### [TASK STATEMENT]
Show each line of the material below that contains the word "This".

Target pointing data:

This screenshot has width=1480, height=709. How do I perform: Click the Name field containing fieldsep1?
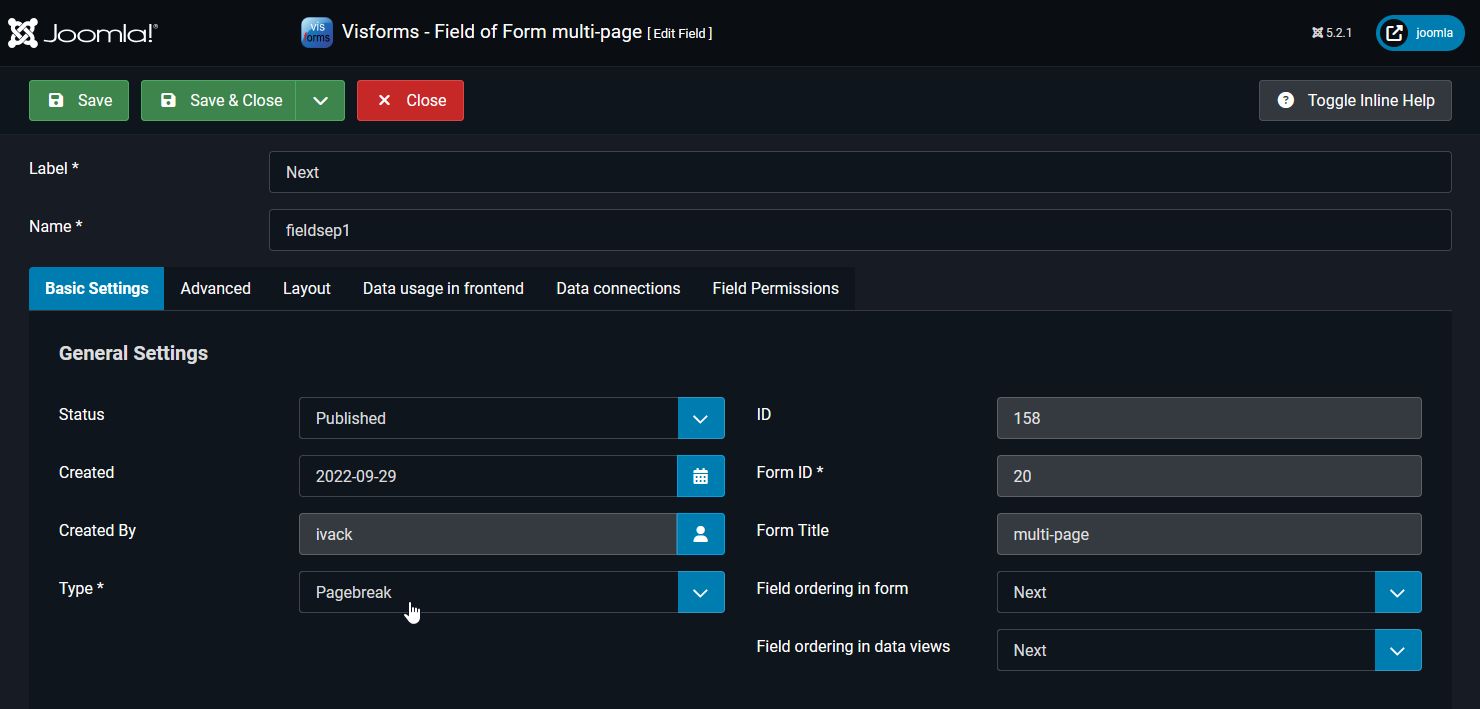[x=860, y=230]
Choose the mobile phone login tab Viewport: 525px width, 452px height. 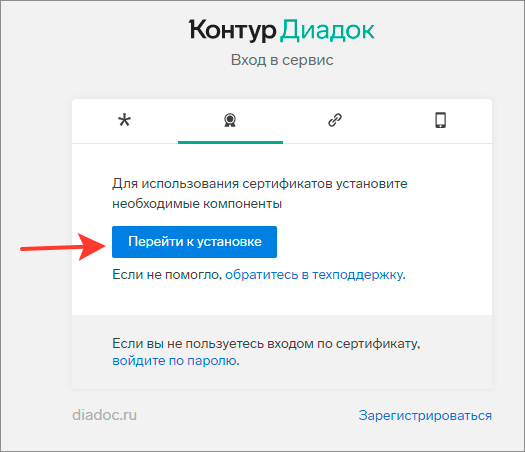point(440,120)
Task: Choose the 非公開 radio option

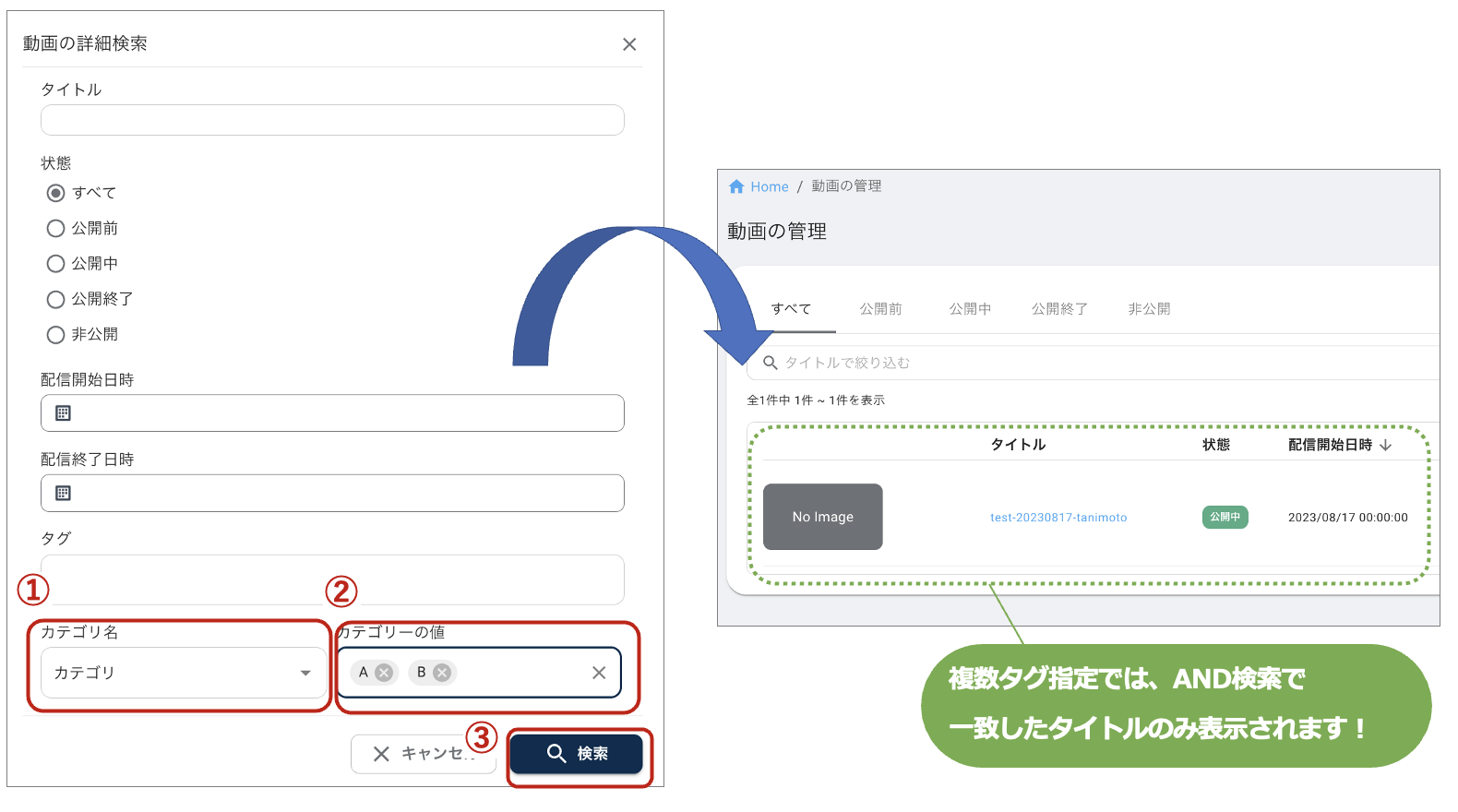Action: tap(56, 335)
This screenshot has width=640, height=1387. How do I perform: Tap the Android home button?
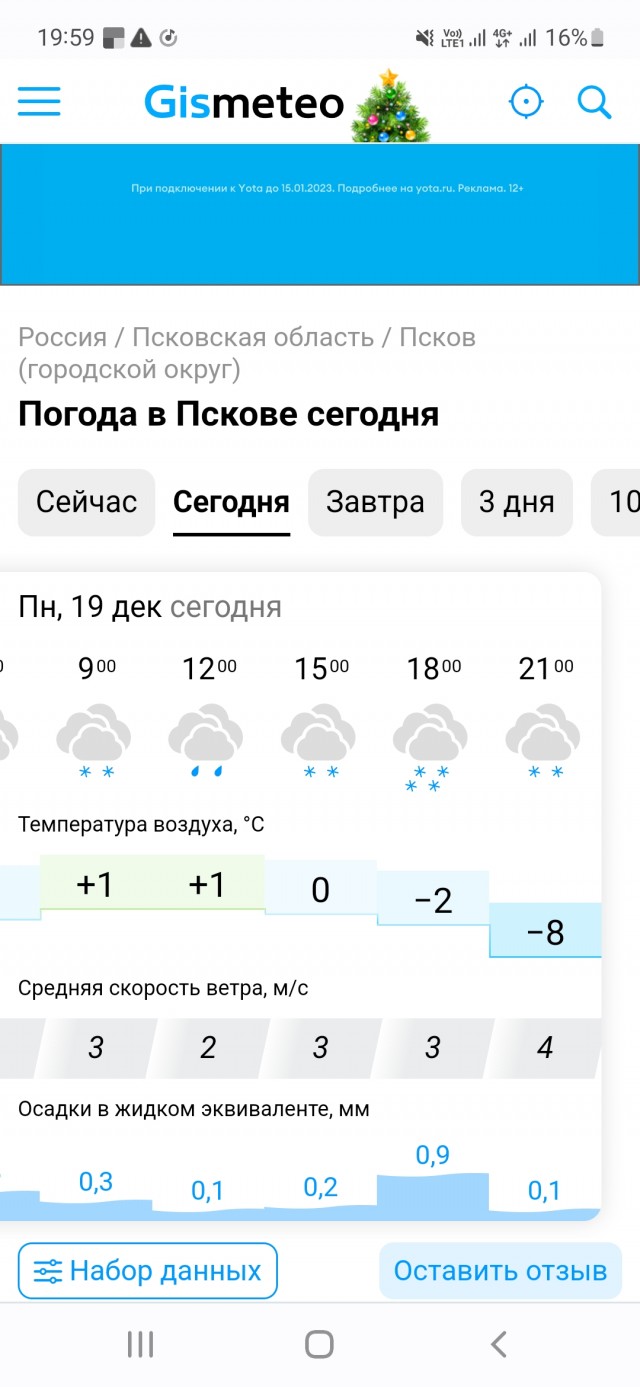tap(318, 1345)
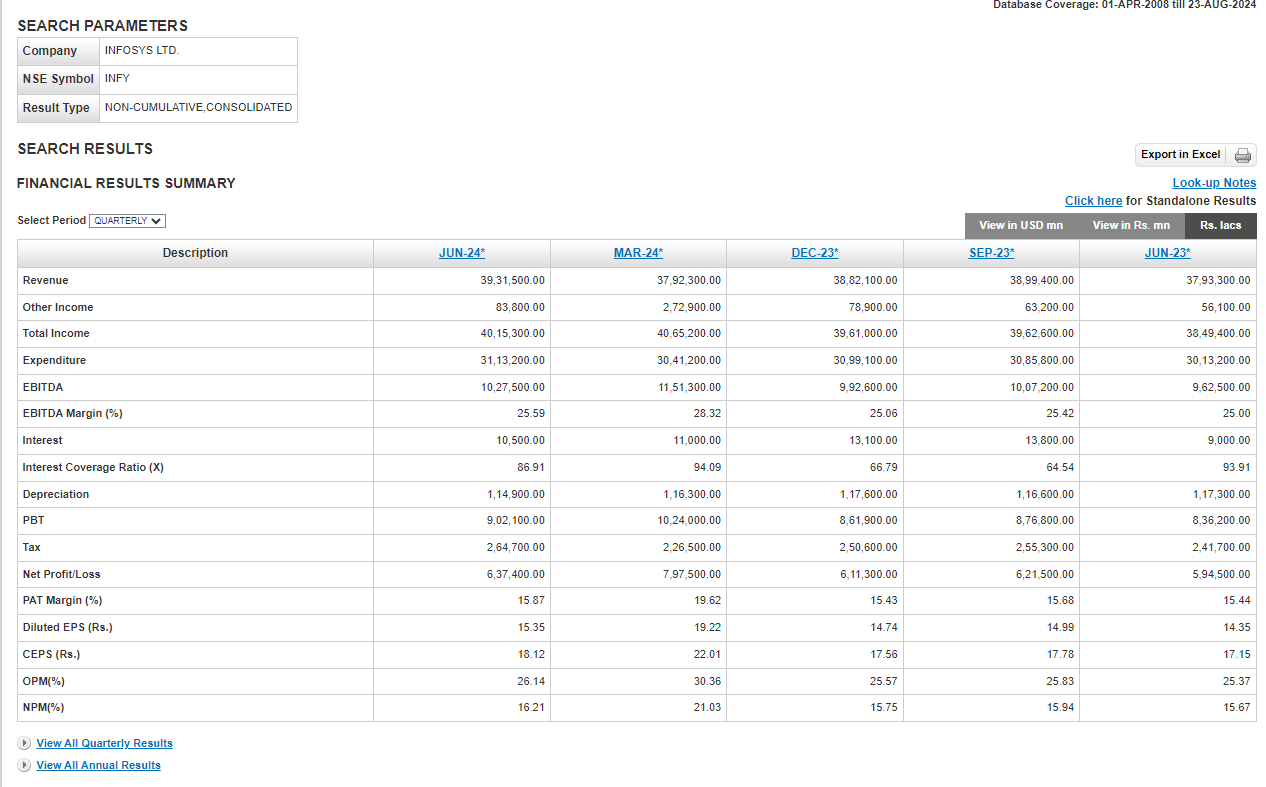Select the Rs. lacs view tab

(1220, 226)
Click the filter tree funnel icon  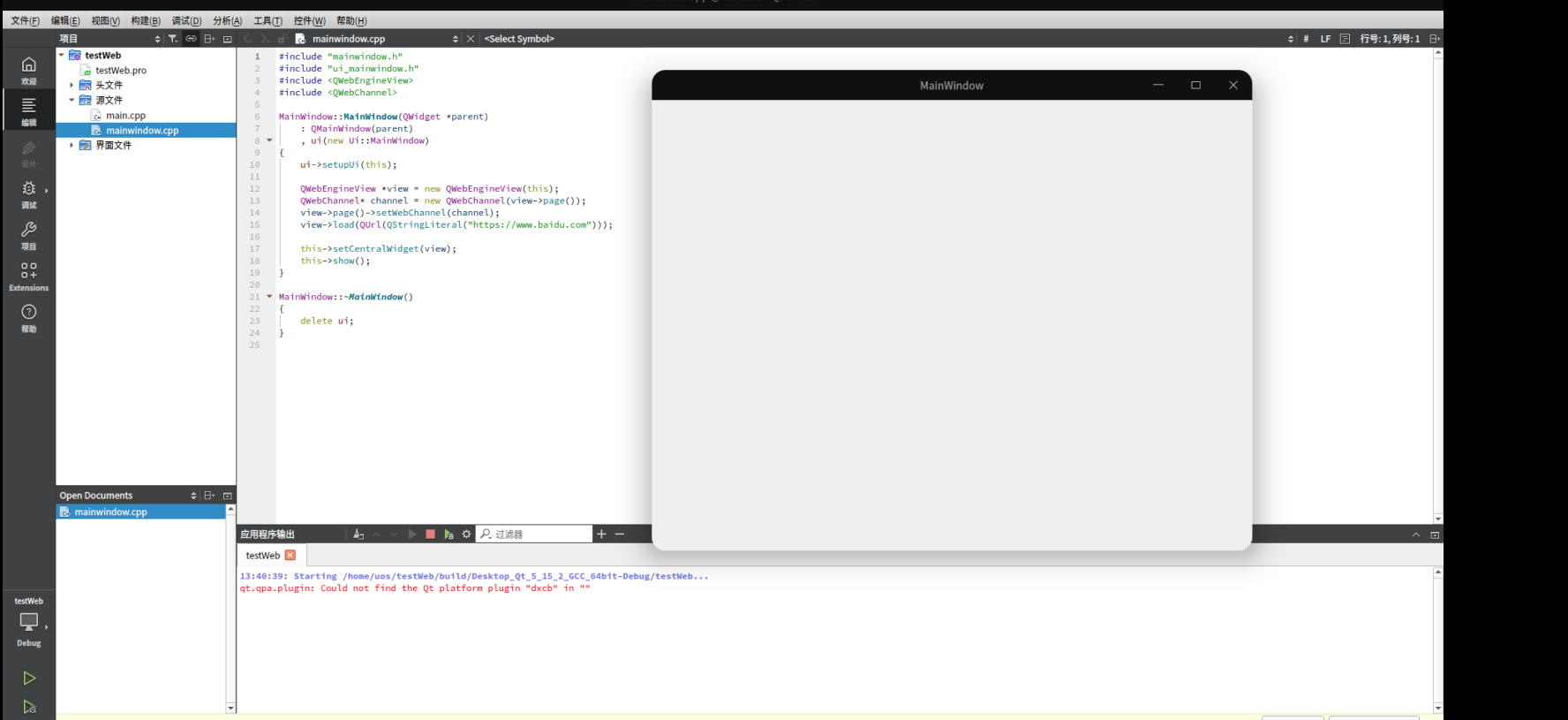click(173, 39)
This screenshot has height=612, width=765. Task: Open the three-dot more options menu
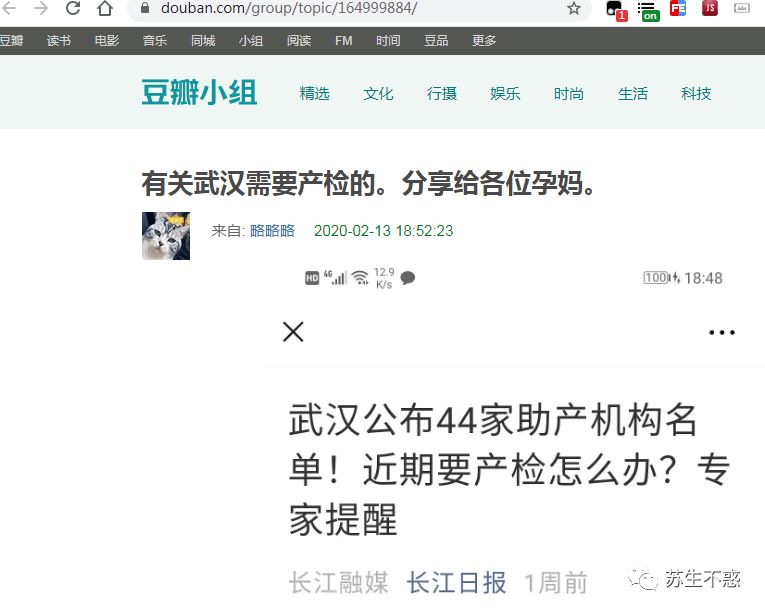click(x=722, y=333)
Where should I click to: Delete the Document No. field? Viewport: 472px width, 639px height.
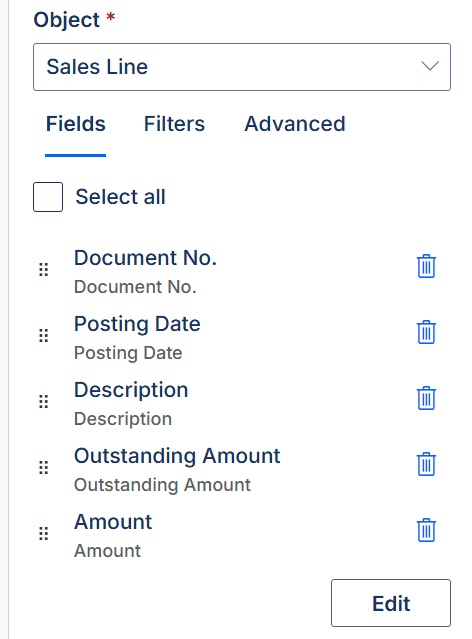[426, 266]
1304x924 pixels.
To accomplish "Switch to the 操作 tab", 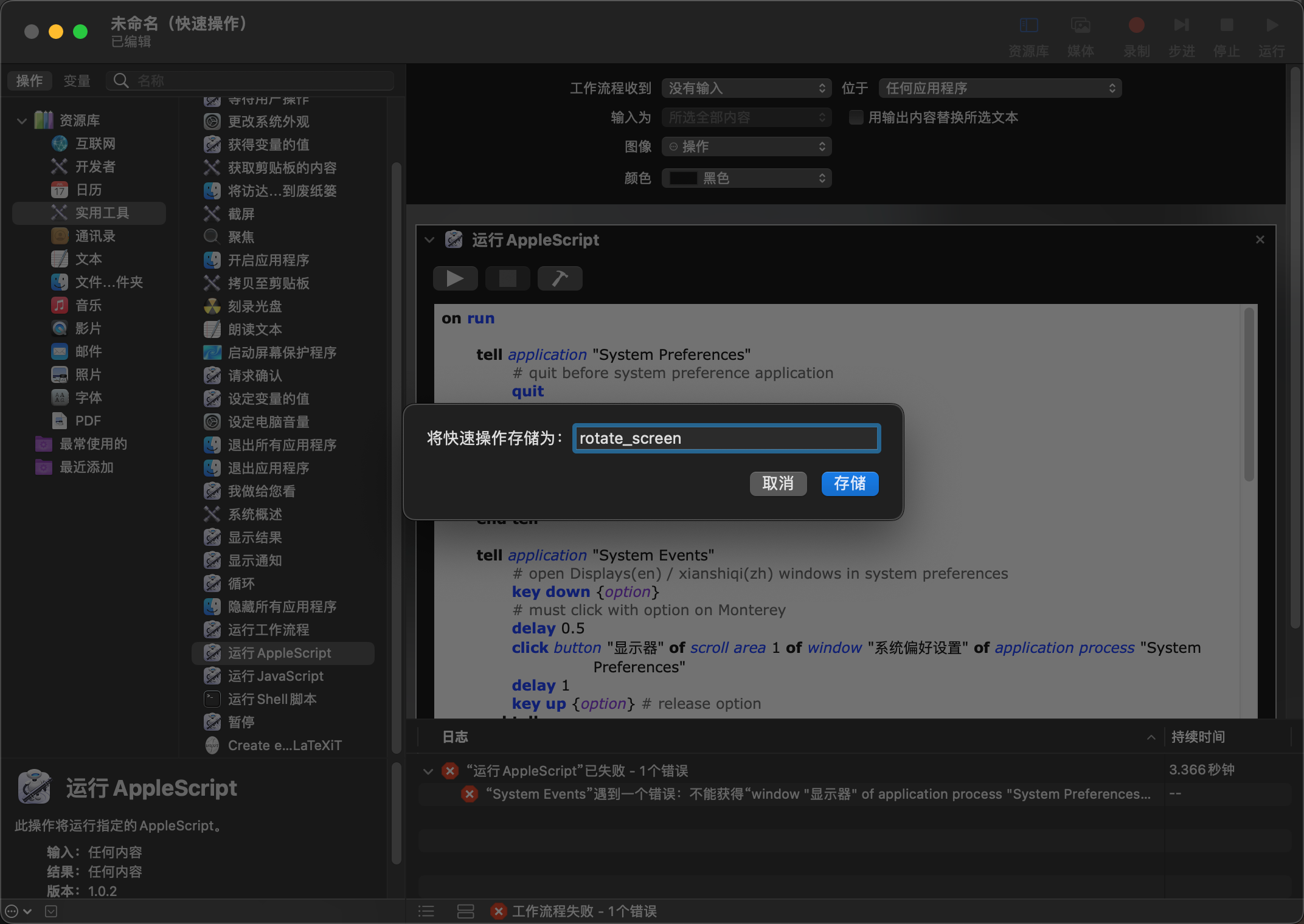I will [29, 80].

### [RIGHT ANSWER]
This screenshot has width=1480, height=709. How do I perform: Click the Name field containing fieldsep1?
This screenshot has width=640, height=1387. How do I perform: Tap the Android home button?
This screenshot has height=612, width=765. Task: Open the three-dot more options menu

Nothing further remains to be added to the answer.